If it wasn't a joke I'm liable to sic the entire readership of soc.women
on him.

I remember all the marches when abortion was illegal where we carried a
cardboard coffin signifying the thousands of women who died each year from
backroom "operations" like those he suggested.  Most of the deaths were due
to infection from incomplete removal of the fetus or infection from
perforating the uterus.

Geezum crow, kid, don't start slaughtering innocent pregnant women with
your ignorant quackery, especially since you don't even know where you're
going!  An implanted embryo or fetus generally resides in the uterus, not
the fallopian tubes.  A tubal pregnancy (not exactly rare, but not very
common) would require REAL surgery, and would not be considered an
abortion.  

And lest you find out that a primary method of first trimester abortion is
a type of vacuum method, I'd like to mention that PLENTY women died trying
to use a vacuum cleaner for an abortion when it sucked the uterus out of
the abdominal cavity.

-- jamie (jwalsh@cc6.bbn.com
         !harvard!bbn!jwalsh)
"There's a seeker born every minute."

A waste is a terrible thing to mind.  -- The Treatment

larry@pdn.UUCP (Larry Swift) (01/13/89)

In article <4555@cs.utexas.edu> turpin@cs.utexas.edu (Russell Turpin) writes:
>In article <13433@cup.portal.com>, mmm@cup.portal.com (Mark Robert Thorson) writes:
>> For example, I can get 12-gauge, solid-core copper wire with Teflon 
>> insulation ... I'll bet I could shove it all the way up a woman's 
>> Fallopian tubes without danger of infection, if had some way of 
>> knowing where it was going.
>
>The larger problem here is not the tools, but the skills
>required.  You are not qualified to practice medicine.  That
>perfectly sterile wire of yours will nevertheless cause infection
>and perhaps death if you break through the uterine wall.  You
>certainly don't want to try pushing it through the Fallopian
>tubes!  Do yourself and any women who would be foolish enough to
>risk this a favor: forget it, don't even think about doing this. 

Obviously people ARE going to think about it, and DO it.  I'm sure,
however, that Mark was making a tongue-in-cheek comment to the same
point.  And very nicely done, too. 

Larry Swift                     UUCP: {peora,uunet}!pdn!larry
Paradyne Corp., LG-129          Phone: (813) 530-8605
P. O. Box 2826
Largo, FL, 34649-9981           She's old and she's creaky, but she holds!

mmm@cup.portal.com (Mark Robert Thorson) (01/20/89)

On the CBS Morning show (1/19), surgeon-general C. Everett Koop was asked
about the consequences of overturning Roe vs.
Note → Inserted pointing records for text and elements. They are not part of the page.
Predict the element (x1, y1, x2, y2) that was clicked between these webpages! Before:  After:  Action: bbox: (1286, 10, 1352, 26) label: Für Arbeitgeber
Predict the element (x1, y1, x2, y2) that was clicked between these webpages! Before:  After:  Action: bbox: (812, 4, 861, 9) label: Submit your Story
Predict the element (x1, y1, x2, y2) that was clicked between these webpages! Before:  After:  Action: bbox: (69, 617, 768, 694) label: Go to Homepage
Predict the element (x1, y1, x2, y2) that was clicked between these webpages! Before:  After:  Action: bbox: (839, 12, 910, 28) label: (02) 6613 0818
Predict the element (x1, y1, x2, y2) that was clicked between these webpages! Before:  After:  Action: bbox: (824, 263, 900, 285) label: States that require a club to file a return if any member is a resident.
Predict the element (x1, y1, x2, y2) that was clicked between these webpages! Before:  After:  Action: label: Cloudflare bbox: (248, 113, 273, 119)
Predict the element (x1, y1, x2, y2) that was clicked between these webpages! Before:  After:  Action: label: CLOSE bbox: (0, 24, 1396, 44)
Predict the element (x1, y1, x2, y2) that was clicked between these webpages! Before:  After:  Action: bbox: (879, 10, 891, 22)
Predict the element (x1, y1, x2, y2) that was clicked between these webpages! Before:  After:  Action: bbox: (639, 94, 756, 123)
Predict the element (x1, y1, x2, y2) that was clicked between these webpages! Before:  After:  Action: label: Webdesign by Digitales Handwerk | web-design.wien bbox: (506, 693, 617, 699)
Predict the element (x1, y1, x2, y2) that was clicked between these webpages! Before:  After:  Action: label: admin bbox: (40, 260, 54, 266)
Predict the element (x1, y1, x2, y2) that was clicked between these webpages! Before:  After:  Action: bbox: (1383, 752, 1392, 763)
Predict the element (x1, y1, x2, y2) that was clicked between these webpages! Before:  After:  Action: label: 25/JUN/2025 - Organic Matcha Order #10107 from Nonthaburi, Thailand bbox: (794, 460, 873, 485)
Wade, the judicial decision
which is the basis of legal abortion in the United States.

Koop said that before abortion was considered legal, the most number of
women to die of "back-alley" abortions during one year was 373.  He said
the campaign in favor of abortion have quoted numbers up to a hundredfold
greater.  He said he expects that if Roe vs. Wade were overturned, which
would let the states create their own abortion laws, the annual mortality
due to "back-alley" abortions would be about 50.  He said "improved
techniques" would result in the lower number.

I wonder what he meant by "improved techniques"?  He might mean that there is
now a large body of medical professionals experienced in abortion procedures,
which did not exist before Roe vs. Wade.  He might mean new technological
breakthroughs, such as the RU486 abortion pill might be used to perform
some illegal abortions.  He might mean that improvements can be expected
in the amateur procedures used prior to Roe vs. Wade.

A related question:  are there any traditional, native cultures who practice
any form of abortion?

By the way, Koop's term of office runs for another ten months.